One ends up with a huge amount of loose parts. Luckily, I have saved coffee cans for years.
While I was about it, I fixed up the 12 chest lids. The old gaskets were ripped off, and the glue carefully washed off. The gluing areas were masked, and a coat of fresh orange shellac was applied. All the lids are alike, but not interchangeable. The upper lid can be distinguished by its having a label listing all the patents. Each lid has a little hardwood truss located near the place where the chest dividing plate touches. This must have been to prevent the thin lid from bowing out in the middle, and loosing gasket contact with the plate. These were broken off, and reattached with fresh glue and new screws.
The gaskets used on these lids are thick, soft blotting paper, not leather. A very extensive net search failed to find any supplier in the USA who could furnish this, except as a special "carload lot" order. I finally found such paper at a fine art and conservation supply house in England:
Conservation By Design Limited
Timecare Works, 5 Singer Way
Woburn Road Industrial Estate
KEMPSTON, BEDFORD MK42 7AW
info@conservation-by-design.co.uk
Their item XHB600 is approximately 3/32" thick in sheets 40 x 30 in, available in packs of 10 sheets at £ 30.00 per pack The damn freight foam England was more than the paper. If anyone knows a domestic source for thick blotting paper, let me know!
Throughout the organ, such paper gaskets are trimmed about 3/4" wide, so I needed one inch strips. I took the two bundles I bought to a local print shop, where I had them cut the bundles into 1" x 36" strips with their big hydraulic cutter.
Unlike leather strip gaskets, paper strips will not stretch or shrink by pushing around in the hot glue. Where one first puts the paper sown on the hot glue is where it stays, with no latitude for adjustment. So the pieces have to be cut to size and accurately punched beforehand. Luckily the drilling pattern for all the lids are the same, and symmetrical. So it was possible to put several strips on the cutting board together, mark for the holes with a ruler and square, cut to the untrimmed length, and punched. 48 lengthwise pieces and 24 end pieces, plus spares for the ones that get messed up, are required.

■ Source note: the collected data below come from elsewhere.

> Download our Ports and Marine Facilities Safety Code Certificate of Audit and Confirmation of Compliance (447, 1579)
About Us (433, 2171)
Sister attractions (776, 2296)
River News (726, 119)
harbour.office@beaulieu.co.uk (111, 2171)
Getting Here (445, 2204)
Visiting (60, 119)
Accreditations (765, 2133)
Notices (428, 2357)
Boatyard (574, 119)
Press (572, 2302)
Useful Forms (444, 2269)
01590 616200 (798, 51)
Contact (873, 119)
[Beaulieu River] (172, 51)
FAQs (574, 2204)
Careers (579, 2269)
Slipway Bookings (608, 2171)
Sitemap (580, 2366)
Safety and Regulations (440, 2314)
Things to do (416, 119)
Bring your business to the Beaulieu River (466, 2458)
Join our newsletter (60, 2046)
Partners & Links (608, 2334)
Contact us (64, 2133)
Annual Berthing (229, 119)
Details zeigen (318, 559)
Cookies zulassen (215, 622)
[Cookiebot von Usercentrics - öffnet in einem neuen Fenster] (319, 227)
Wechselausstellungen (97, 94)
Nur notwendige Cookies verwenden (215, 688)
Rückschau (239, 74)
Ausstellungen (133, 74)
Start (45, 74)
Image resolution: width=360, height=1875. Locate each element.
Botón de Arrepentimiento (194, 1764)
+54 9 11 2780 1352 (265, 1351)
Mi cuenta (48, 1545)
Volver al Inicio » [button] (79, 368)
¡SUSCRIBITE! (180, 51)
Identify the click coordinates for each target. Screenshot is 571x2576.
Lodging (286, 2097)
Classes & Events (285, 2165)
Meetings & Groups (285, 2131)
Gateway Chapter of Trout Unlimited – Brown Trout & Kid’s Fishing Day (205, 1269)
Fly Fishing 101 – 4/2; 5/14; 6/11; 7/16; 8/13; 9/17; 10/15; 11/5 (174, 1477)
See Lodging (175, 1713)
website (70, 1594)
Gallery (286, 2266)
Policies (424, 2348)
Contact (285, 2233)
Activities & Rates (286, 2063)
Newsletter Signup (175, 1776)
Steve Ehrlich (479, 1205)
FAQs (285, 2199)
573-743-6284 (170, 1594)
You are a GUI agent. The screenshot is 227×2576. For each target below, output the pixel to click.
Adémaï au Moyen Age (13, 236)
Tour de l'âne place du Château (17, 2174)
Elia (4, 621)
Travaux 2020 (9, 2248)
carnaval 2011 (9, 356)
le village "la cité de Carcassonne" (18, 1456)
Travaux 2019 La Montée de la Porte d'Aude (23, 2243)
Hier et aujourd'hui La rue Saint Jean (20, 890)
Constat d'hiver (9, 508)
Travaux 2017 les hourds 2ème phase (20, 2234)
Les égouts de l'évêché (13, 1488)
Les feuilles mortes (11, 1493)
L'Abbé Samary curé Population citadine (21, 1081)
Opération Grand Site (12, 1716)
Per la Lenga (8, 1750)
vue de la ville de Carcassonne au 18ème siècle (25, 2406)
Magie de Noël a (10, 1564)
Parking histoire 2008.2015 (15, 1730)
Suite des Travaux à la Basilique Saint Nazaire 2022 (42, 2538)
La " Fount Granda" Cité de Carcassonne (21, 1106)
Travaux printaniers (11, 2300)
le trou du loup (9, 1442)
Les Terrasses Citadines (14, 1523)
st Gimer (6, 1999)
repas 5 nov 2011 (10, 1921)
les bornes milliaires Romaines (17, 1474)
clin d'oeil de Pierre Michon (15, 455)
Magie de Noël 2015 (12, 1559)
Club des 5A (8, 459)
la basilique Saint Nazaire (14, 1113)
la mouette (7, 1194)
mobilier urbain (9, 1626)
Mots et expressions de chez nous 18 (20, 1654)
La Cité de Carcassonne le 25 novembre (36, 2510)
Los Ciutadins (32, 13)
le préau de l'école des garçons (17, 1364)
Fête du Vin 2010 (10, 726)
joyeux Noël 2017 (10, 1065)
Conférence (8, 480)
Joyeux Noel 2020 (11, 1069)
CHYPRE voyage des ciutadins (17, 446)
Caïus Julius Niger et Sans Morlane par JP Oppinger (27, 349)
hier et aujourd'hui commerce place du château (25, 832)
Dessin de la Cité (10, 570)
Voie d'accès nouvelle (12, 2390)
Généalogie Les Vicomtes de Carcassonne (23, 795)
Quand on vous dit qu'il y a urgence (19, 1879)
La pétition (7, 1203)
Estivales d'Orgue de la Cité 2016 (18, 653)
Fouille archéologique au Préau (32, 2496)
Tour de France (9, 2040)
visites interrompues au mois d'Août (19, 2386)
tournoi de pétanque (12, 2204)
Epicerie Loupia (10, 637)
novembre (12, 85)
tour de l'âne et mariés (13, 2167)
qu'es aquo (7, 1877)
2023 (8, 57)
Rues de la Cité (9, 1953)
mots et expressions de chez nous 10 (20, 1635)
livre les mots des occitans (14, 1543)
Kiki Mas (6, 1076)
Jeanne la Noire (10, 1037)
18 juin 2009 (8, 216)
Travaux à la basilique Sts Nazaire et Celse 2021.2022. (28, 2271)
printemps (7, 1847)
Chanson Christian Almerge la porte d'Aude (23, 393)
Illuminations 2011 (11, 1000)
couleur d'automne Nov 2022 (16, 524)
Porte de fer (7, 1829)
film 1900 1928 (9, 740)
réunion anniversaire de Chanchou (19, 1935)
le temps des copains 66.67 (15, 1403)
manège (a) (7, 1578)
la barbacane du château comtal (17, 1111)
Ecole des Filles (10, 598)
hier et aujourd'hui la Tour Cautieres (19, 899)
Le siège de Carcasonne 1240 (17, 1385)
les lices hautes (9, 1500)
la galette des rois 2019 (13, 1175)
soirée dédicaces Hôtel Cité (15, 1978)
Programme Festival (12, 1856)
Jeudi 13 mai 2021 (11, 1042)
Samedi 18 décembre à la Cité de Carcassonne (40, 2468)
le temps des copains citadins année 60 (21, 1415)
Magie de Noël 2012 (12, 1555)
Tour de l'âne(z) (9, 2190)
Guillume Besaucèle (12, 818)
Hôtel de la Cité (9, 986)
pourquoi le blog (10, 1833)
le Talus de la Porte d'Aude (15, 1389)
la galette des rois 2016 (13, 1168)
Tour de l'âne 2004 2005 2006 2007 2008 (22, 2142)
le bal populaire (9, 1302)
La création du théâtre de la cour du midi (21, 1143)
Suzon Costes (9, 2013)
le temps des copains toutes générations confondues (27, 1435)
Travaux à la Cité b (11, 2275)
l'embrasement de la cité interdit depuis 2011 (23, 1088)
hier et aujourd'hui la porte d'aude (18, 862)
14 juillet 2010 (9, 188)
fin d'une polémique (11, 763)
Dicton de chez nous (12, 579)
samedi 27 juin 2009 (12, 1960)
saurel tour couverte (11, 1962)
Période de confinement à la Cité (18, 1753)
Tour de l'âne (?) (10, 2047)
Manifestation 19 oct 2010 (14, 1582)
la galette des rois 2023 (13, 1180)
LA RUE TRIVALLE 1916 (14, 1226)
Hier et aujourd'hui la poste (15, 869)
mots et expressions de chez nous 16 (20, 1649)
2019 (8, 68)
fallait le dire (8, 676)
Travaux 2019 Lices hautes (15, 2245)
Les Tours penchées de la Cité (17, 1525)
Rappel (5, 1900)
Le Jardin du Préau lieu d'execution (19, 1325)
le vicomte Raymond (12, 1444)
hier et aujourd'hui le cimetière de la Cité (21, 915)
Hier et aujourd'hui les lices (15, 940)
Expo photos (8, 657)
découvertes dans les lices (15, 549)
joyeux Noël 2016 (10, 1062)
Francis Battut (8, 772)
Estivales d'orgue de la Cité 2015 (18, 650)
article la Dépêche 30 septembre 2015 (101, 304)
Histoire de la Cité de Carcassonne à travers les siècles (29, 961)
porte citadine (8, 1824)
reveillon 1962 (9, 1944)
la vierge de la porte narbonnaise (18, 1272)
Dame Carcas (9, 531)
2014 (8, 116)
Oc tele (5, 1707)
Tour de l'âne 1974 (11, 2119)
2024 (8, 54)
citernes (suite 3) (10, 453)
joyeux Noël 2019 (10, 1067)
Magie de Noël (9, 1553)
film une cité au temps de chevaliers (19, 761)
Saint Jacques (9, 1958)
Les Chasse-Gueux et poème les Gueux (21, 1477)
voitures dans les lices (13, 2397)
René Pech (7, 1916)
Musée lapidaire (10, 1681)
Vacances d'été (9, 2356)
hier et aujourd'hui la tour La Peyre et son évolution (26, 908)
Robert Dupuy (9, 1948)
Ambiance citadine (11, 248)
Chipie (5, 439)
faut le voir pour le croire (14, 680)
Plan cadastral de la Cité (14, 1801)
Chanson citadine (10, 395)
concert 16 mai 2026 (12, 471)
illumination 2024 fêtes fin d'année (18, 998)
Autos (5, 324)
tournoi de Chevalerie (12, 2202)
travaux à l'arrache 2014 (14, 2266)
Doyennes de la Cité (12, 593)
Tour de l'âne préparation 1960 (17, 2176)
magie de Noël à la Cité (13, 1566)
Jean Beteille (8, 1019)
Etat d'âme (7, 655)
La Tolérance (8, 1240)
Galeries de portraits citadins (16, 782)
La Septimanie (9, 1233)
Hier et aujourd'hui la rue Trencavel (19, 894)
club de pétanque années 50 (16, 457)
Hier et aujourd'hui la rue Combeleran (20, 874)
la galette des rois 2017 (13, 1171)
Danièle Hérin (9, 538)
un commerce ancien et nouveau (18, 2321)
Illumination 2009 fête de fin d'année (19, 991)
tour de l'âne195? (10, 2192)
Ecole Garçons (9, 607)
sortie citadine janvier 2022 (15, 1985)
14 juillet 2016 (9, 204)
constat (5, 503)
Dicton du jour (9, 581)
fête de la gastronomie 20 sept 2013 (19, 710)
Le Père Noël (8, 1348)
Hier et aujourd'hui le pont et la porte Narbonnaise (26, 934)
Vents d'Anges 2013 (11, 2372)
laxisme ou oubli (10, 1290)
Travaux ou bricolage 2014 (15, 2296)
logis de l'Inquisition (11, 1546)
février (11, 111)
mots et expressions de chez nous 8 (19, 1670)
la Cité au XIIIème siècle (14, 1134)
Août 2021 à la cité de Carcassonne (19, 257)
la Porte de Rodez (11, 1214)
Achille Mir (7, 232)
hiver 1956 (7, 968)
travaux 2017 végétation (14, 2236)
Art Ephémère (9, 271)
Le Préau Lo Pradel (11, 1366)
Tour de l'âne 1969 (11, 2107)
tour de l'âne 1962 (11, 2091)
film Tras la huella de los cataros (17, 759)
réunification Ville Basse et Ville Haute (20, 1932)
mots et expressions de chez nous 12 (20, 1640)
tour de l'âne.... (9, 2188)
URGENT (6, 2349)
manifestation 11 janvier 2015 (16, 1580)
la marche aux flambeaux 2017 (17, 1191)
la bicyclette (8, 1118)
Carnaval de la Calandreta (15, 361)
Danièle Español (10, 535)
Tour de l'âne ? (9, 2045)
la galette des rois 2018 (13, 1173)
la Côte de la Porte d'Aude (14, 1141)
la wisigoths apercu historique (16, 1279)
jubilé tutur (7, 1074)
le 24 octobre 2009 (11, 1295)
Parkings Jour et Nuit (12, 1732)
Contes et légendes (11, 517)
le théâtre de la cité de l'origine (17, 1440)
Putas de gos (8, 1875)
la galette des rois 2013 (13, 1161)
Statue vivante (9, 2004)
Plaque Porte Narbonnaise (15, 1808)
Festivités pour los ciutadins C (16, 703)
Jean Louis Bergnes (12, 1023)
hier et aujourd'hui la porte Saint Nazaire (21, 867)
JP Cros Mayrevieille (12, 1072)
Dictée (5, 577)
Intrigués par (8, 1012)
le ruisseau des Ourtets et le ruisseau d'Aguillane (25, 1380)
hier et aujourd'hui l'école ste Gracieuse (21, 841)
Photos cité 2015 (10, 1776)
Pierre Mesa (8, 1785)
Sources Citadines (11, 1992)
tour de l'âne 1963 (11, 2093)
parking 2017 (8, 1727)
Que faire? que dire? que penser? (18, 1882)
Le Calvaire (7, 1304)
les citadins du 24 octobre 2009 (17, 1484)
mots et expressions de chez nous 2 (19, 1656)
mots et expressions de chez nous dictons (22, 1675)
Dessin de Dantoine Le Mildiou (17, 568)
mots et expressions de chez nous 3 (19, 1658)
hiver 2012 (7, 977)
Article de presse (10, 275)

First the four side pieces are glued on, except for the areas near the ends. Then the ends of the strips are trimmed as shown, and then the cut line where the end pieces will be butted is accurately made with a square. All the places where the gasket pieces form butt joints must be squarely and cleanly cut, since the paper joints won't "scrunch up" tight, unlike leather ones.
Then the end areas are glued, and the end pieces attached. After the glue is fully dried, the excess is trimmed off.
Following the original design, the strip of gasket that seals to the rank dividing plate is made of soft, thick deerskin, not paper. It has to be accurately cut to length so as to butt tightly with the side gasket strips.